**TASK STATEMENT:**
Can you output every line of the records below as a JSON list of strings, one string per line, with blank lines and the pictures left out?

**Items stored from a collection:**
----

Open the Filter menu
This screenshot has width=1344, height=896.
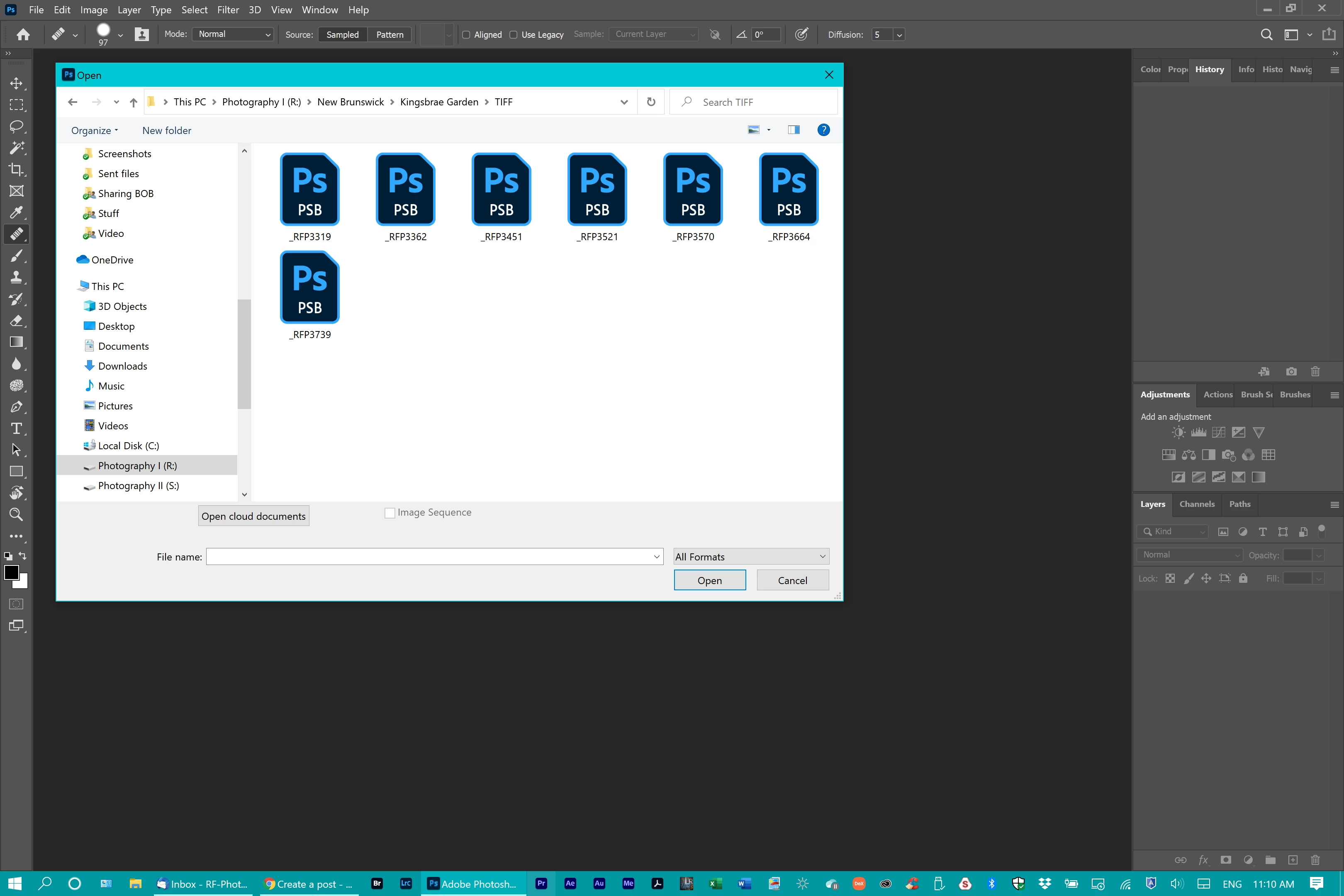tap(227, 10)
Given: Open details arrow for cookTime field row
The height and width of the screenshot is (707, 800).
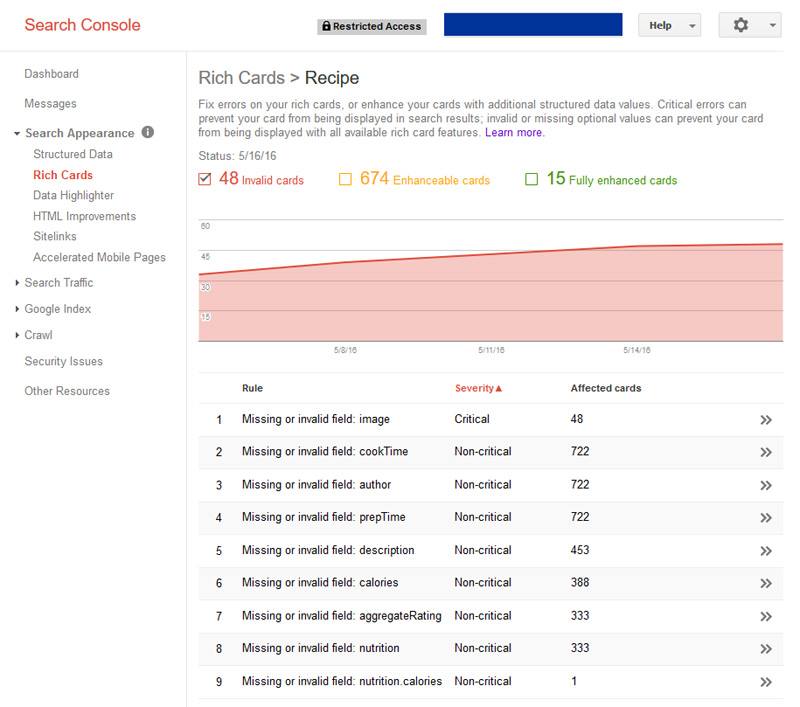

----

**OUTPUT OF THE TASK:**
[
  "Open the Filter menu",
  "This screenshot has width=1344, height=896.",
  "tap(227, 10)",
  "Given: Open details arrow for cookTime field row",
  "The height and width of the screenshot is (707, 800)."
]